Your task |
Format the lines of the listing below, from the one containing "Where should I" through the one containing "coord(387,233)", inclusive, as a JSON list of strings with one string per line and no blank lines. Leave the pictures out.

Stored data |
• • • •

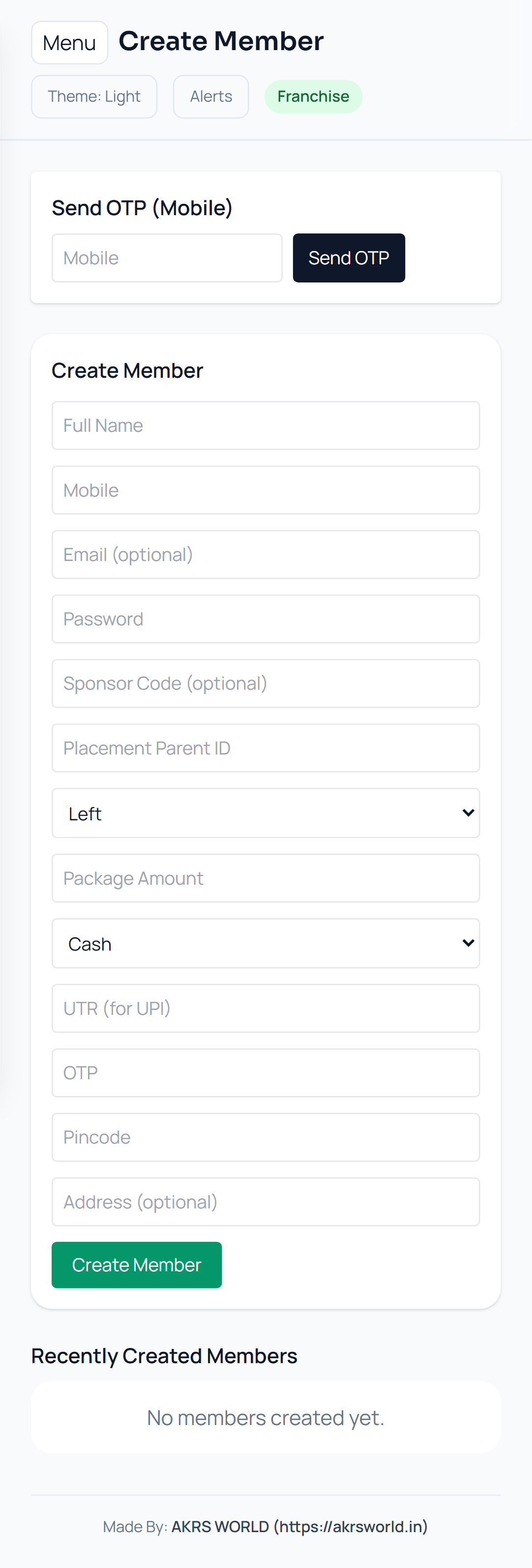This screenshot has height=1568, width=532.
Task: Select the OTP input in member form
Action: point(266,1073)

• • • •

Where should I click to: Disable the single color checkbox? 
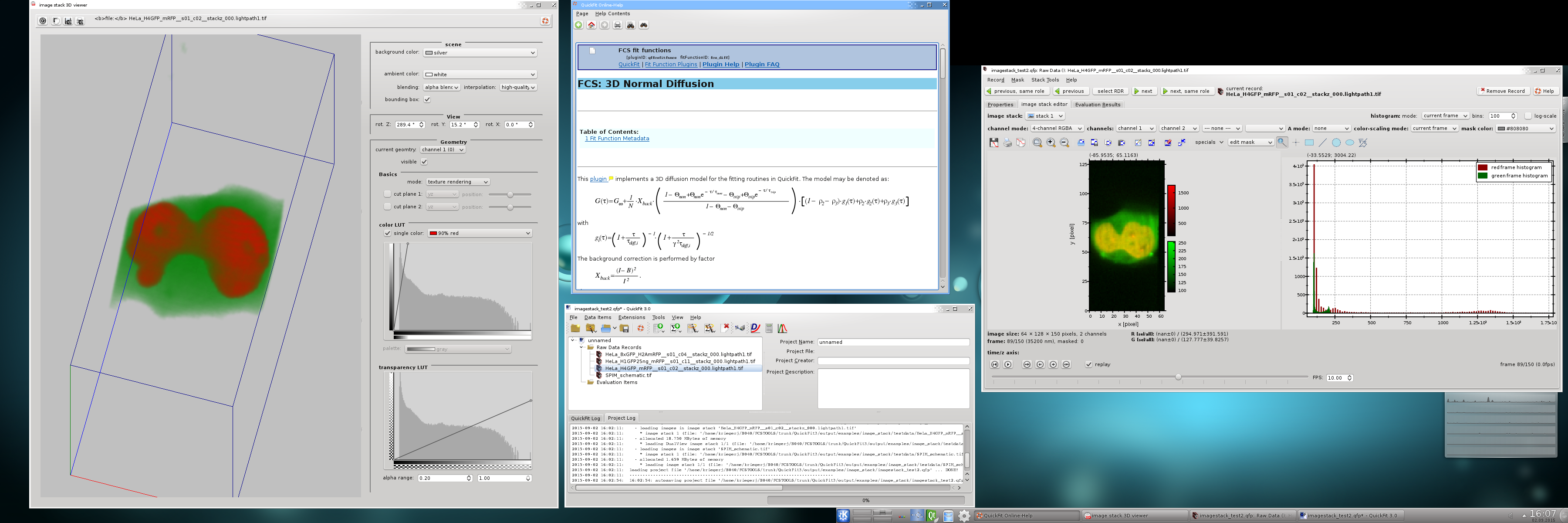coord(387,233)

• • • •

Problem solution |
[
  "Where should I click to: Disable the single color checkbox? ",
  "coord(387,233)"
]